Tra le dichiarazioni più significative dei presuli africani, si ricorda quella del cardinale John Olorunfemi Onaiyekan, arcivescovo di Abuja, secondo il quale “l’immigrazione verso una destinazione sconosciuta non è la vera risposta” e “la situazione a cui vai incontro all’estero può essere peggiore di quella che stai affrontando qui… Almeno qui, non c’è l’inverno, puoi sempre dormire sotto un ponte. Non puoi invece dormire sotto un ponte là. Morirai di freddo” aveva dichiarato il porporato un paio di anni fa, intervistato da Fides.

Da parte sua, l’arcivescovo di Dakar, monsignor Benjamin Ndiaye, ha deplorato i “canali di immigrazione illegale”, affermando che “è meglio restare poveri nel proprio paese piuttosto che finire torturati nel tentare l’avventura dell’emigrazione”. Il presule si è poi rivolto ai giovani senegalesi: “Cari ragazzi, tocca a noi costruire il nostro paese, tocca a noi svilupparlo, nessuno lo farà al posto nostro”.
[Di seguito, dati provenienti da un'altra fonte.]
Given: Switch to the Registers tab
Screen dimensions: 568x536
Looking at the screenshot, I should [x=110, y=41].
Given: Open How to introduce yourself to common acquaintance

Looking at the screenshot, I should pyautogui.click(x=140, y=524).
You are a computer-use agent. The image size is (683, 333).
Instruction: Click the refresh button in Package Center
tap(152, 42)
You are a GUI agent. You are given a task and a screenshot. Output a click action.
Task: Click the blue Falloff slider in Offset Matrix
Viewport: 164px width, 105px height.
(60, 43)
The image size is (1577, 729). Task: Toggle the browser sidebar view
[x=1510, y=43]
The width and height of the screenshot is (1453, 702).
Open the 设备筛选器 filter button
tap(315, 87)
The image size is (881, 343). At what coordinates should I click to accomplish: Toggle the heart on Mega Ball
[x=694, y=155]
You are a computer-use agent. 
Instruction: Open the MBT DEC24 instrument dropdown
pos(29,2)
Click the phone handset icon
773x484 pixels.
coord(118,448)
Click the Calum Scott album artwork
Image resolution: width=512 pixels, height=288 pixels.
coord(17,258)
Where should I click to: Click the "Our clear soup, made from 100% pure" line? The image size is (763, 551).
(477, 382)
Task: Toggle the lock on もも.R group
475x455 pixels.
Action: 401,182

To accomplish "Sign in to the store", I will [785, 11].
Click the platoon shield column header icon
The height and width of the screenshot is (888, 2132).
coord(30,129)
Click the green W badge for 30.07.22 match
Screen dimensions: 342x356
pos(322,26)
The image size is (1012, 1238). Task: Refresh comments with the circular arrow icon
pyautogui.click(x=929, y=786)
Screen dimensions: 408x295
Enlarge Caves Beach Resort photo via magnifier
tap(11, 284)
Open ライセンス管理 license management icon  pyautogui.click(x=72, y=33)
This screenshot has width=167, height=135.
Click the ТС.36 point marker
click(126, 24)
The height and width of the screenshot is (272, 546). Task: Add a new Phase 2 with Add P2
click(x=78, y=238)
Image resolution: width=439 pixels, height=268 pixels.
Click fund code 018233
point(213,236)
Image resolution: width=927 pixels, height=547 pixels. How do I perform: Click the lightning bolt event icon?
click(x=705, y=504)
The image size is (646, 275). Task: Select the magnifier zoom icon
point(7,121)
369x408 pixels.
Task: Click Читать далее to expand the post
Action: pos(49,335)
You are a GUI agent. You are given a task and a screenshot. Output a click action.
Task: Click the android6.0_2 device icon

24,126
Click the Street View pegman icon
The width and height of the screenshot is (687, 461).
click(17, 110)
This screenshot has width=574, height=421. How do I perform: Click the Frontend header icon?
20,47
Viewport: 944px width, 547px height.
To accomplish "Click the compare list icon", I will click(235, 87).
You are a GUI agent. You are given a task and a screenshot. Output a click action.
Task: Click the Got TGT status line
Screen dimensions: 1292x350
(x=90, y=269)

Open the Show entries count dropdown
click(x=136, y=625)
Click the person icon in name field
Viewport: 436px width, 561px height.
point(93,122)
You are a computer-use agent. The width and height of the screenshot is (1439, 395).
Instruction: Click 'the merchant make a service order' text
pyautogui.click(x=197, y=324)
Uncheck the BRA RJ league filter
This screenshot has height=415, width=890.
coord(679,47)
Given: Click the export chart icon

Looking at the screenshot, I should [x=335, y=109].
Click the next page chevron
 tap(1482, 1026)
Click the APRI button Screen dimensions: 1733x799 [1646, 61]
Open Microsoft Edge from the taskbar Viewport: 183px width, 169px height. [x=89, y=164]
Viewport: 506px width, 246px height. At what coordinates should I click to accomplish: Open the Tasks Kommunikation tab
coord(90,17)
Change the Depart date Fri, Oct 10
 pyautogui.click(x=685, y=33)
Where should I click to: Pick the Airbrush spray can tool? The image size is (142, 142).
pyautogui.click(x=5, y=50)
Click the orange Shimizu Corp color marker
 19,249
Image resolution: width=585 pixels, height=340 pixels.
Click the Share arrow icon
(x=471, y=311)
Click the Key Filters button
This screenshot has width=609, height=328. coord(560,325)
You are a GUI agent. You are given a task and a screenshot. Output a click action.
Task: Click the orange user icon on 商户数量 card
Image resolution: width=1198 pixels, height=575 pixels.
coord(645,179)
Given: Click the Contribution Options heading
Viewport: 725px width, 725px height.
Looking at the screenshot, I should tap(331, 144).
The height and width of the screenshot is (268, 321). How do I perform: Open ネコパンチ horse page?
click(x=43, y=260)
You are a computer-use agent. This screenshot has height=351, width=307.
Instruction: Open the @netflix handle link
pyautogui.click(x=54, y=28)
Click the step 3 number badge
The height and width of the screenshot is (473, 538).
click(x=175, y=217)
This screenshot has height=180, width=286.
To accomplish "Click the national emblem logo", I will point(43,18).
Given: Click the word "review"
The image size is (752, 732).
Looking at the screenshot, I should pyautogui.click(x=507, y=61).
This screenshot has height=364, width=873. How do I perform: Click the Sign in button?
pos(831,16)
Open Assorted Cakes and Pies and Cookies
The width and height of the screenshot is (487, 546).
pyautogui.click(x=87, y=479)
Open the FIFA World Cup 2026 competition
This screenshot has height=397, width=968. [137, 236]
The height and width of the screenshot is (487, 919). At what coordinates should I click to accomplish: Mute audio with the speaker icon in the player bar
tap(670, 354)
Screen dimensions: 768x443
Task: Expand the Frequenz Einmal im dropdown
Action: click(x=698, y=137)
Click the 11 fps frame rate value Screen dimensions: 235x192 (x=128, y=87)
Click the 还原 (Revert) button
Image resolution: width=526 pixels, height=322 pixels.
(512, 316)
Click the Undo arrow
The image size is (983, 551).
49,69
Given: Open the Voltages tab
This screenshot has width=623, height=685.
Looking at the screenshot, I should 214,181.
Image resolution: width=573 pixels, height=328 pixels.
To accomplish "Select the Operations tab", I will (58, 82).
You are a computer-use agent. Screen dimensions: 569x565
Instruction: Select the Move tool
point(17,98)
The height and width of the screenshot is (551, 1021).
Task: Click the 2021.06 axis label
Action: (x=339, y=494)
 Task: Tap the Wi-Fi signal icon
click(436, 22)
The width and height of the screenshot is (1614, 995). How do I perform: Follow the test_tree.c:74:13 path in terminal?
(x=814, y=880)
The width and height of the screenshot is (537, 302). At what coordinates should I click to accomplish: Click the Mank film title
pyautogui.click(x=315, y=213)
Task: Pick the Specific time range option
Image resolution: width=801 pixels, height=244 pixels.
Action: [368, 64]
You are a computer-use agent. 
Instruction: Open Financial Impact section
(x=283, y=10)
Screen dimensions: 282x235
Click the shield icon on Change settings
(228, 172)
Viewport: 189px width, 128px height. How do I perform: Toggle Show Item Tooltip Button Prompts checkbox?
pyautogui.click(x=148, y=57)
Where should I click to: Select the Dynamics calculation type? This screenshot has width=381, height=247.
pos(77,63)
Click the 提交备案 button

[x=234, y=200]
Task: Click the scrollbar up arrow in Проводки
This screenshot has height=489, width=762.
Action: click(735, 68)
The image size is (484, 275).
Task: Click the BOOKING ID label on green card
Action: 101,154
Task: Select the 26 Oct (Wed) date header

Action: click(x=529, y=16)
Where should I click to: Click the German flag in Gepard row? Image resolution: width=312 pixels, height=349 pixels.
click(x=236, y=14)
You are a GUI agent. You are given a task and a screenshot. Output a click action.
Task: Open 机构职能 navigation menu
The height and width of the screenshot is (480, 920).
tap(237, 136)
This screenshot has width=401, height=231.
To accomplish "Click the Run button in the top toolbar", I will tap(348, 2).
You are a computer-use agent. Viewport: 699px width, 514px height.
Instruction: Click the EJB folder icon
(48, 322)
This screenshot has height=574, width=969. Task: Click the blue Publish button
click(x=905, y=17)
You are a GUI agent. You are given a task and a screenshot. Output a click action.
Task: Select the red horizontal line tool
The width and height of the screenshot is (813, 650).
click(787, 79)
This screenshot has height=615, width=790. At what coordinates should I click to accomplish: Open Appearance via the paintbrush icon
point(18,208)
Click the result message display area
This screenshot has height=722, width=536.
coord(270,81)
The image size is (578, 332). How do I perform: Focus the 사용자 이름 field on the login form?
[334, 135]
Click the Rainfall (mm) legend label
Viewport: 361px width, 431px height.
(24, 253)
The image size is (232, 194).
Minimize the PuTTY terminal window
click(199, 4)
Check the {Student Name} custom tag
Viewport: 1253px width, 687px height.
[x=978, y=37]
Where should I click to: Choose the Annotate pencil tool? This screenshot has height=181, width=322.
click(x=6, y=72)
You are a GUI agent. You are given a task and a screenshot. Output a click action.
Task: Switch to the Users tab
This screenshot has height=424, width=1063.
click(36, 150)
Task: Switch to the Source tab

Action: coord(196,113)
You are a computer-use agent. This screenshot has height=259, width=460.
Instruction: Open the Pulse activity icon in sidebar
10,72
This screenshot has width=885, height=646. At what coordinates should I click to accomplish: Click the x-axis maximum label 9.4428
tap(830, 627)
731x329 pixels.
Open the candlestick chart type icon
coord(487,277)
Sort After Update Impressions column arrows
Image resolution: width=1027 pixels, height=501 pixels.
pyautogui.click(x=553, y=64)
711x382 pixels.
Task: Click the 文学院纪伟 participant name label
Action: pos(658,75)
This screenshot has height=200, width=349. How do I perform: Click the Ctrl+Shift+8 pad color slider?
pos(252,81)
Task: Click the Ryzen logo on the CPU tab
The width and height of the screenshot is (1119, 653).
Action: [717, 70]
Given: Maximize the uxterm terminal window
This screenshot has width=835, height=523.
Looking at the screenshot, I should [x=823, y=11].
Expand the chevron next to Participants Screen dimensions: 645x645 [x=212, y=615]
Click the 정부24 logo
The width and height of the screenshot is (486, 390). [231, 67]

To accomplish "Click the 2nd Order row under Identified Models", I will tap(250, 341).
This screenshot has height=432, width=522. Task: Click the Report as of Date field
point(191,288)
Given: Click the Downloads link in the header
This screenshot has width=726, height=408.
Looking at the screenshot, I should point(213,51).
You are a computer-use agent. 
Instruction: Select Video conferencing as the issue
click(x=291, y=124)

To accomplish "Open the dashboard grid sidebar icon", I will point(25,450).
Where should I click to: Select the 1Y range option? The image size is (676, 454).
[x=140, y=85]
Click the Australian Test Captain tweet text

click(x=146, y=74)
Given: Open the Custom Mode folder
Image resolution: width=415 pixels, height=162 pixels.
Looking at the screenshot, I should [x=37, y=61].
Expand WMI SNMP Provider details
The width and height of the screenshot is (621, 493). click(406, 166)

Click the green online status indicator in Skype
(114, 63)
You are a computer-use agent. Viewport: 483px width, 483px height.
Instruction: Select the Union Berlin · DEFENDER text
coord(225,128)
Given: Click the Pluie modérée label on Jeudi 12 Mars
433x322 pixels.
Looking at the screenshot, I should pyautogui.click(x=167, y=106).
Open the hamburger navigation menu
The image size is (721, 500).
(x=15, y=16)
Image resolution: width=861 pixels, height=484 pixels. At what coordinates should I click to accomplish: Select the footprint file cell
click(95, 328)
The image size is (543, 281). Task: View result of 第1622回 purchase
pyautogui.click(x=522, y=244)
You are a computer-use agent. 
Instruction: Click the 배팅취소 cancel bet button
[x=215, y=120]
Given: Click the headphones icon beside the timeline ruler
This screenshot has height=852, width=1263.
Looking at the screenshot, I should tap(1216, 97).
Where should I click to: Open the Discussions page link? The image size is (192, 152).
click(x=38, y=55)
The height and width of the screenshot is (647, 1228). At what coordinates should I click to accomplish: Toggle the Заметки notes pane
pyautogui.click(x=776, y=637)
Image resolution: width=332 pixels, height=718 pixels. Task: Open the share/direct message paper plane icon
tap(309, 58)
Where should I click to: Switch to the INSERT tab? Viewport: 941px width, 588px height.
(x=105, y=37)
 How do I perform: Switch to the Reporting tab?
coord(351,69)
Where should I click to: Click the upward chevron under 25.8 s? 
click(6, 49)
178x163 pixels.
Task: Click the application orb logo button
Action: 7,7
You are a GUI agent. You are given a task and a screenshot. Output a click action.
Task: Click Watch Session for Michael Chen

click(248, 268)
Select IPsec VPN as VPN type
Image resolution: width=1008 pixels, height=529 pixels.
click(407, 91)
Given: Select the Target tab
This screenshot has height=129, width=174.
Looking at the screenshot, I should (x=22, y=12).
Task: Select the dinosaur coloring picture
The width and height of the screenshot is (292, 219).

Un altro nigeriano, monsignor Joseph Bagobiri, vescovo di Kafachan, ha esortato il governo a spiegare i giovani che “c’è più speranza di vita in Nigeria di quanta pensino di trovarne in Europa o altrove. Il paese ha ricchezze e risorse immense. I nigeriani non dovrebbero ridursi a mendicanti andandosene alla ricerca di una ricchezza illusoria all’estero”.

Non saremo noi a rimarcare un vero o presunto dualismo tra gli episcopati, le cui posizioni, entro certi limiti, potrebbero anche essere complementari. Né tantomeno spetta a noi, prendere la parte degli uni o degli altri. È anche vero, tuttavia, che in una Chiesa sempre più globale e sinodale è importante che le gerarchie episcopali si confrontino per il bene dei rispettivi popoli. In particolare il punto di vista dei presuli africani andrebbe ascoltato e fatto conoscere quanto merita, tenuto conto che si tratta di chiese giovani, in espansione e non prive di entusiasmo.

Lo stesso papa Francesco ha particolarmente a cuore il destino dell’Africa, se si pensa che, in cinque concistori indetti nell’arco di cinque anni di pontificato, lui stesso ha nominato nove cardinali di questo continente. È inoltre significativo che il Santo Padre abbia scelto Bangui, la capitale della martoriata Repubblica Centrafricana, per aprire la prima Porta Santa del Giubileo della Misericordia (29 novembre 2015).

Dell’episcopato africano è anche noto l’atteggiamento particolarmente netto a difesa dei valori non negoziabili. Molti vescovi hanno denunciato le colonizzazioni ideologiche ai danni dei propri paesi, con aiuti economici subordinati alla diffusione di contraccettivi, sterilizzazione e altre misure maltusiane di controllo demografico.